Many Wikipedia articles also contain co-ordinates within Wikidata. That means we can do searches relative to a locality. For example, the most culturally relevant tourist attractions near Palo Alto

In [None]:
palo_alto = df.wl.resolve("Palo Alto, California", col="enwiki_title")
palo_alto.wl.within_radius(df, 50).wl.instance_of(Concepts.TOURIST_ATTRACTION).wl.top_ranked('enwiki', n_display)[['sample_label', 'enwiki_pagerank']]

This also works with other Wikipedias, for example what are more culturally relevant tourist attractions to Italians than English speakers?

In [None]:
palo_alto = df.wl.resolve("Palo Alto, California", col="enwiki_title")
palo_alto.wl.within_radius(df, 50)\
    .wl.instance_of(Concepts.TOURIST_ATTRACTION)\
    .wl.kl_divergence(base_wiki="enwiki", target_wiki="itwiki", importance_weight=5)\
    .nlargest(n_display, "kl_divergence")\
    [['sample_label', 'kl_divergence']]

Perhaps this is more interesting when we consider tourist attractions or museums in other countries. What do English speakers find in Rome?

In [None]:
rome = df.wl.resolve("Rome", col="enwiki_title")

_WHAT TO PRODUCE_
Pick up the notebook excerpt on ranking tourist attractions with Wikipedia data at its last line and carry it further. The listing after this point isn't needed for anything here.

(Stored entries)
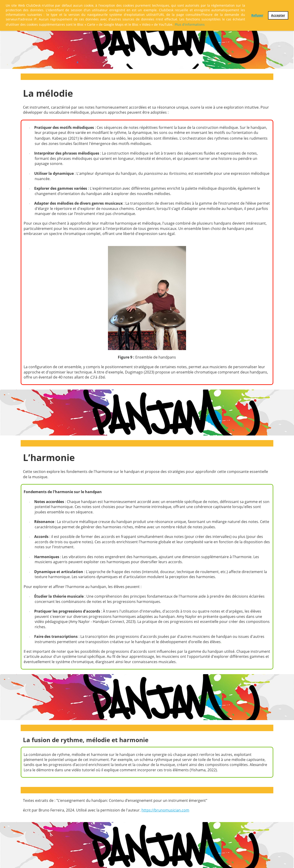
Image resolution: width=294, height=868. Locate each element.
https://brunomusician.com (165, 810)
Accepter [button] (278, 15)
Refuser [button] (257, 15)
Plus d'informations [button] (190, 24)
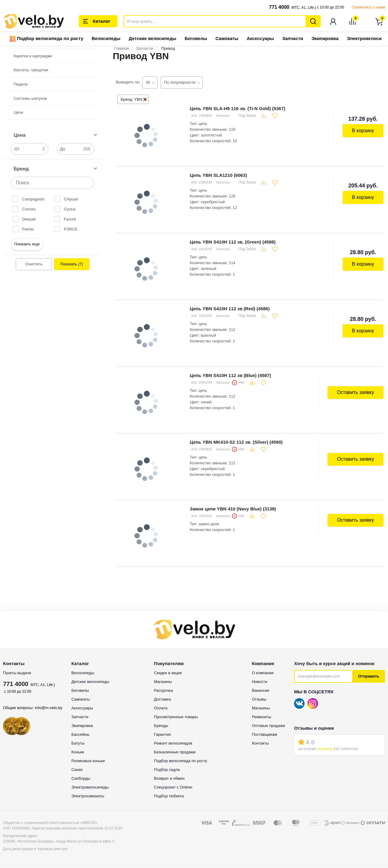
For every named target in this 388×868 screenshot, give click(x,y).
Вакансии (260, 691)
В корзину (363, 131)
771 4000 (279, 7)
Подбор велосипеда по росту (46, 39)
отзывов (325, 749)
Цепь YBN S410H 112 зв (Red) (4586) (230, 309)
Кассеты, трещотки (31, 70)
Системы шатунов (30, 99)
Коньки (77, 752)
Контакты (260, 743)
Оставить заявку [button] (355, 393)
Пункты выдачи (17, 673)
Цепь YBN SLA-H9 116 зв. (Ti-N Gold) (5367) (237, 108)
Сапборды (80, 779)
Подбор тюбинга (169, 796)
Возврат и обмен (169, 779)
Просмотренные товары (176, 717)
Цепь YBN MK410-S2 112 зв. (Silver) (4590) (236, 442)
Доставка (162, 700)
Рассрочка (163, 691)
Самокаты (227, 38)
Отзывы (259, 700)
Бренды (161, 726)
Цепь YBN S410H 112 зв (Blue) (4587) (230, 375)
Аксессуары (260, 38)
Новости (259, 682)
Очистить (34, 264)
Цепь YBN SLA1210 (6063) (218, 175)
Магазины (163, 682)
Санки (77, 770)
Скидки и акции (168, 673)
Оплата (161, 708)
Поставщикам (264, 735)
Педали (21, 84)
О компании (263, 673)
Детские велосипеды (153, 38)
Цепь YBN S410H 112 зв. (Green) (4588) (232, 242)
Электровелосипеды (90, 787)
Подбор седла (167, 770)
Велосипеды (106, 38)
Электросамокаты (88, 796)
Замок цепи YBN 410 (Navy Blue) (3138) (233, 509)
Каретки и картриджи (33, 56)
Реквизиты (262, 717)
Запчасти (293, 38)
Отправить (368, 676)
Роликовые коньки (88, 761)
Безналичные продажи (174, 752)
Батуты (78, 743)
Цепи (18, 113)
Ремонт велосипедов (173, 743)
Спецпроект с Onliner (173, 787)
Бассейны (80, 735)
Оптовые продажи (268, 726)
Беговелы (196, 38)
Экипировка (325, 38)
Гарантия (162, 735)
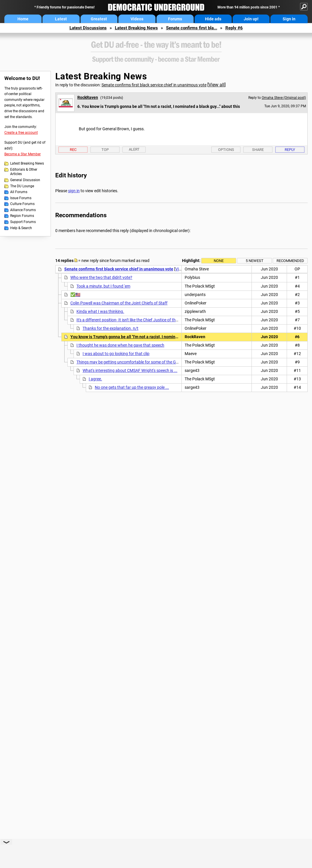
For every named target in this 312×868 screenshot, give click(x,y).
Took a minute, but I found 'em (103, 286)
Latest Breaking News (136, 28)
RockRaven (88, 97)
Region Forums (22, 216)
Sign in (289, 19)
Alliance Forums (23, 210)
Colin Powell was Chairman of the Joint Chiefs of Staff (119, 303)
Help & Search (21, 228)
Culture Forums (22, 204)
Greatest (99, 19)
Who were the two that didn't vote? (101, 277)
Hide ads (213, 19)
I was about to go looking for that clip (116, 353)
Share (258, 150)
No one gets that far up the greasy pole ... (132, 387)
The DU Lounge (22, 186)
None (219, 260)
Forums (175, 19)
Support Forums (23, 222)
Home (23, 19)
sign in (74, 191)
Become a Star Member (23, 154)
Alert (134, 149)
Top (105, 150)
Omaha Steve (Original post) (284, 98)
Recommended (290, 260)
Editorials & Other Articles (24, 172)
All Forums (19, 192)
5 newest (254, 260)
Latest (61, 19)
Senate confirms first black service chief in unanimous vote (154, 85)
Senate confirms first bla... (192, 28)
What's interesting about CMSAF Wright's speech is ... (130, 370)
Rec (73, 150)
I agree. (95, 379)
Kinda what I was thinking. (100, 311)
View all (216, 85)
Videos (137, 19)
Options (226, 150)
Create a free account (21, 132)
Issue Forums (21, 198)
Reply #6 (234, 28)
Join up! (251, 19)
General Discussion (25, 180)
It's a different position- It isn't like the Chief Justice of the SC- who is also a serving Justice (156, 320)
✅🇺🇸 (75, 294)
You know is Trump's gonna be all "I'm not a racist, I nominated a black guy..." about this (149, 337)
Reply (290, 150)
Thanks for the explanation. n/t (111, 328)
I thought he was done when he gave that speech (120, 345)
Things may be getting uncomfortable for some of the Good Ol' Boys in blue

_REPLY_
rome.wl.within_radius(df, 50)\
    .wl.instance_of(Concepts.TOURIST_ATTRACTION)\
    .wl.top_ranked('enwiki', n_display)

But what hidden gems Italians know that English speakers don't about tourist attractions?

In [None]:
rome = df.wl.resolve("Rome", col="enwiki_title")
rome.wl.within_radius(df, 50)\
    .wl.instance_of(Concepts.TOURIST_ATTRACTION)\
    .wl.kl_divergence(base_wiki="enwiki", target_wiki="itwiki", importance_weight=5)\
    .nlargest(n_display, "kl_divergence")\
    [['sample_label', 'kl_divergence']]

Or top museums according to Italians?

In [None]:
rome = df.wl.resolve("Rome", col="enwiki_title")
rome.wl.within_radius(df, 50)\
    .wl.instance_of(Concepts.MUSEUM)\
    .wl.top_ranked("itwiki", n_display)